Our partner China Green Foundation leverages these new tools to help protect the rare snow leopard in China’s Three-River-Source National Park. Working with the authorities and local livestock herders, they’ve set up hundreds of cameras, many connected over mobile phone networks for real-time data analysis, to form a large-scale monitoring system that keeps track of how the park’s animal populations are doing.


Fundación de Conservación Jocotoco, a new Cartier for Nature partner in Ecuador, works with camera traps in a similar way. Only it’s complementing them with cutting-edge audio technology to overcome the challenge of limited visibility in thick jungle and comprehensively detect any threats to biodiversity. Jocotoco has achieved this by deploying a network of highly sensitive microphones across the nature reserves to record the sounds of the forest. Using AI tools, Jocotoco’s team identifies the species present in the reserves, monitors how their populations are evolving, and pinpoints any human-driven threats such as illegal logging or poaching.

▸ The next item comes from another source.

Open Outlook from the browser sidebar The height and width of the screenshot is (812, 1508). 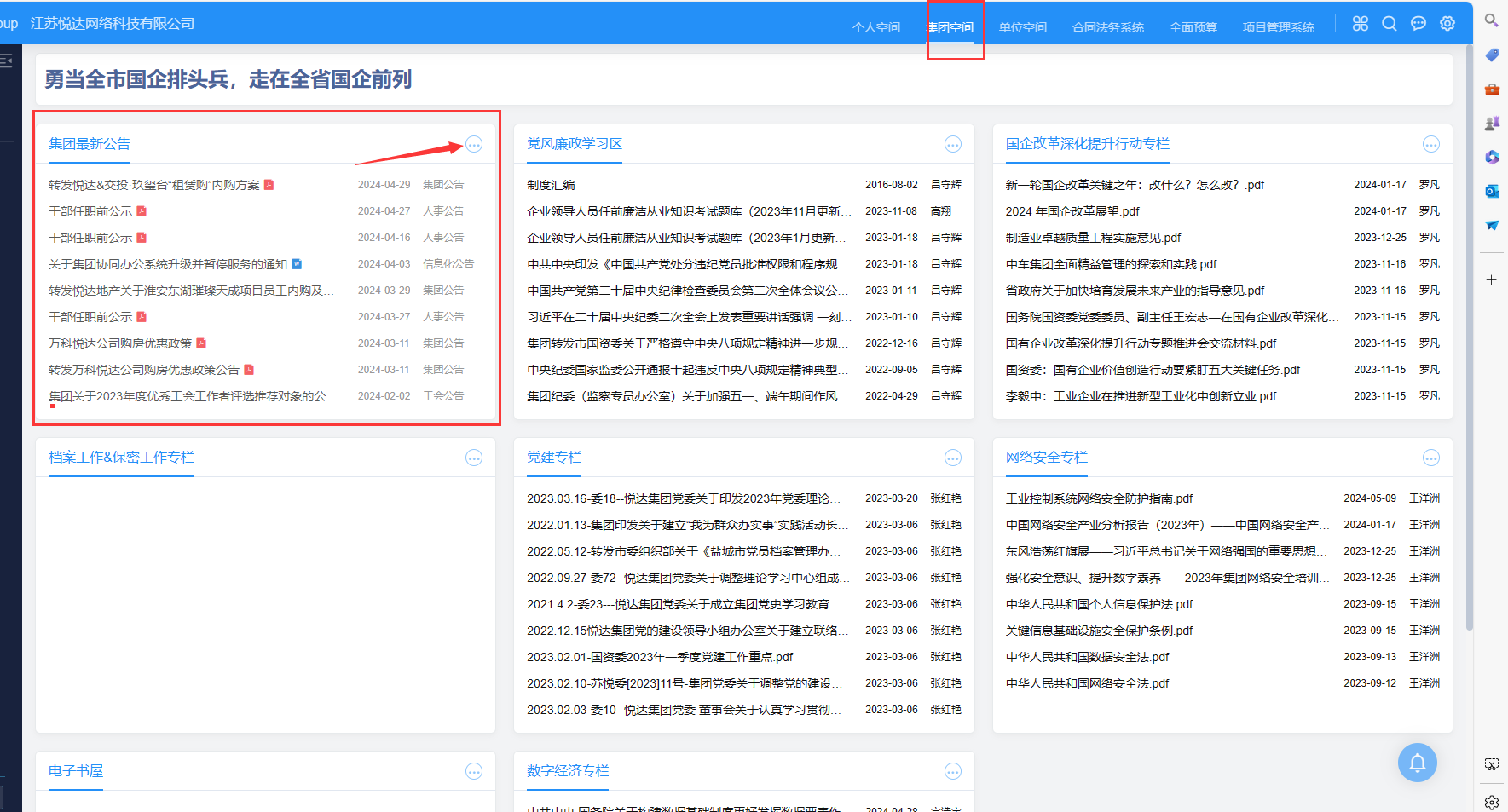pos(1492,191)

Another one of our partner organisation, Planet Indonesia has teamed up with conservation tech startup Rainforest Connection (RFCx) to apply the same approach – sometimes referred to as “eco-acoustics” – in order to better understand and protect the biodiversity of Borneo’s rain forests. In both cases, these emerging technologies allow local communities, organizations and authorities to make better, data-driven conservation decisions and react promptly and effectively to the environmental changes around them.


Technology can also help transform fisheries – and the lives of fishers – for the better. Along the coasts of Southern Africa, fishing is the main source of protein and income for millions of people. However, many fishers in this part of the world face extreme poverty and often lack access to fair market prices for their catches. In these dire straits, they feel unable to follow sustainable fishing practices and simply catch whatever they can. This puts further pressure on declining fish stocks and threatens the long-term food security of their communities.

Responding to this challenge, Cartier for Nature’s partner, ABALOBI, has developed a set of mobile phone applications that enable fishers to log their catches, track current prices and connect directly to the end consumer to sell at a fair, premium market price. Abalobi trains the participating fishers to use the apps, manage and log their catch data, and store their fish properly. In return, Abalobi fishing communities adhere strictly to sustainable catch quotas which allow fish populations to recover and fishers to thrive.


In every case, this seamless integration of new technology in established conservation strategies makes a massive difference on the ground – and in people’s lives.